15/04/2020
THE BRAINS BEHIND RADIO KASHMIR DIALGAM
Four miles south from the main town of Islamad, Kashmir, is a village called Dialgam. A mile west of Dialgam is another village, Kamad. There lived a person namely Ghulam Nabi Ahanger. As the last name suggests, he was blacksmith by profession. Ghulam Nabi Ahanger, popularly known as Nab Kamid invented, along with his mechanic friend, Imtiyaz Ahmad of Dialgam, a radio station back in the late 1980s.
They established it on a Chinar tree and named it Radio Kashmir Dialgam. Its range was one thousand meters, and it worked at all frequencies. When the only source of communication was radio, they hacked all the frequencies without a computer or any sophisticated device. It worked for six-seven days before they pulled it down. The reasons being they were tortured by the authorities, and after they were released, Ahmad left his innovative ideas for fear of meeting the same fate. Imtiyaz Ahmad has a shop in dialgam where he offers his services to fix electronic devices, especially TV sets and Radios.

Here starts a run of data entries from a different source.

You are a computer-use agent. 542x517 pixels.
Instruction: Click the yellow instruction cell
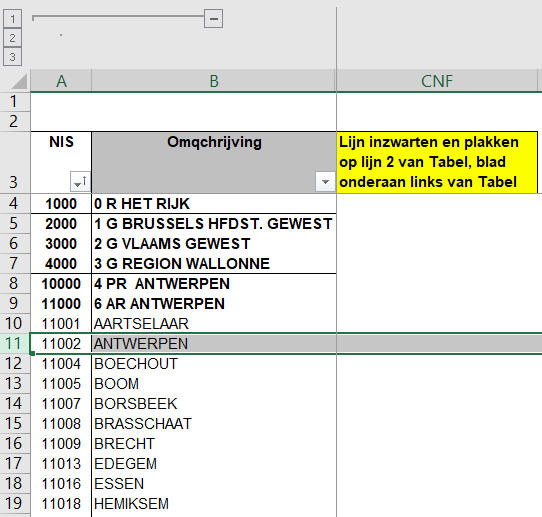point(437,162)
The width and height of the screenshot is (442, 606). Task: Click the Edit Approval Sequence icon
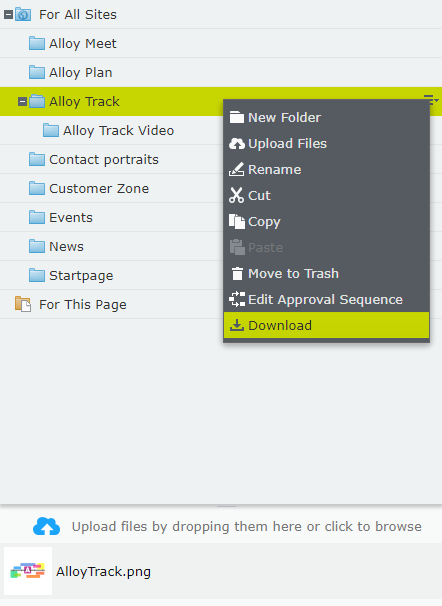[237, 299]
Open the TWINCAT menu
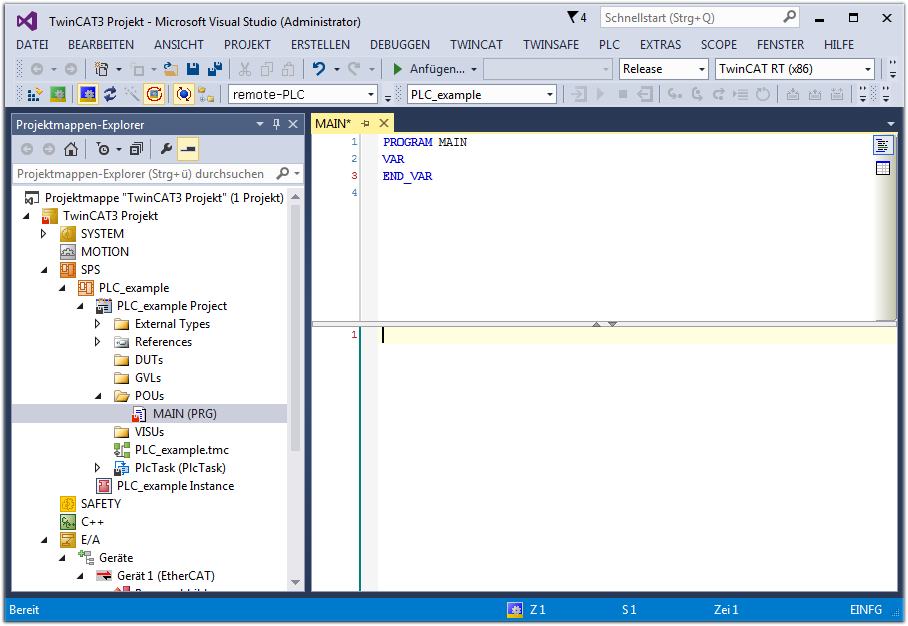Image resolution: width=908 pixels, height=626 pixels. [x=476, y=44]
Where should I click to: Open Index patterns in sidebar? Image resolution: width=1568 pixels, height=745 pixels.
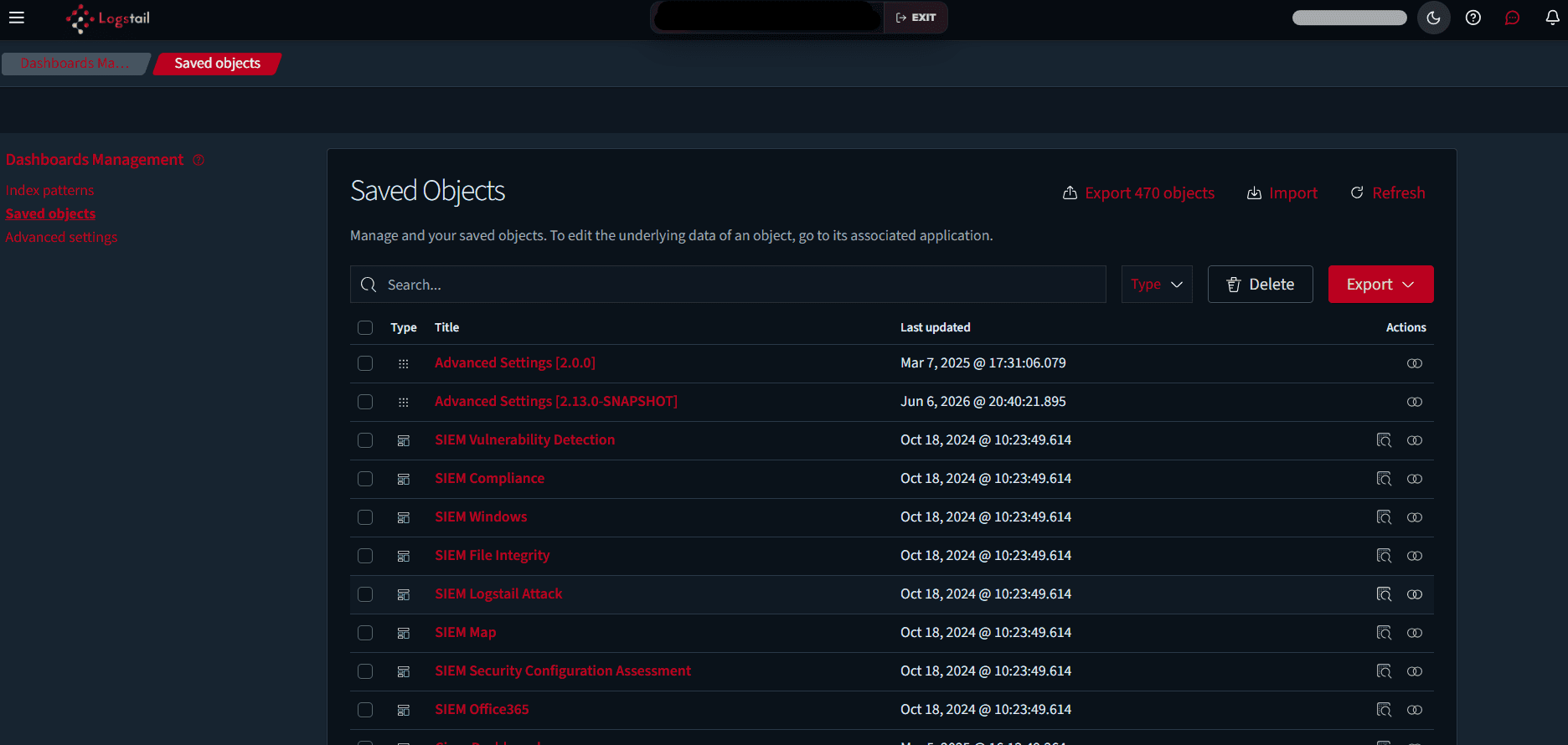click(x=49, y=190)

However, Nab Kamid did continue his innovative ideas albeit underground. It is said that in the 1990s he was fixing satellite phones and other devices of rebels. Then some unidentified gunmen forced him to leave his native village for Uranhal. He came back in 2010 only to die three years later at Kamad.
One day Nab Kamid visited Sher Kashmir Institute of Medical Sciences (SKIMS) where his nephew was admitted. Coincidently, his nephew had to go through some test on the same day. However, the doctors said that the machine was broken down and until the mechanic from Delhi comes to fix it, they won’t be able to do it.
After insistence from Nab Kamid, they agreed to allow him to have a look at it. To their surprise, he fixed it in ten minutes, and his nephew went through the test on the same machine. They offered him a job there. But due to some personal reasons, he left it after three-four months and came back to his village to build an aeroplane. However, due to abject poverty, he couldn’t afford an aluminium frame for it. On his death bed in September 2013, he lamented to his cousin about this unfulfilled dream.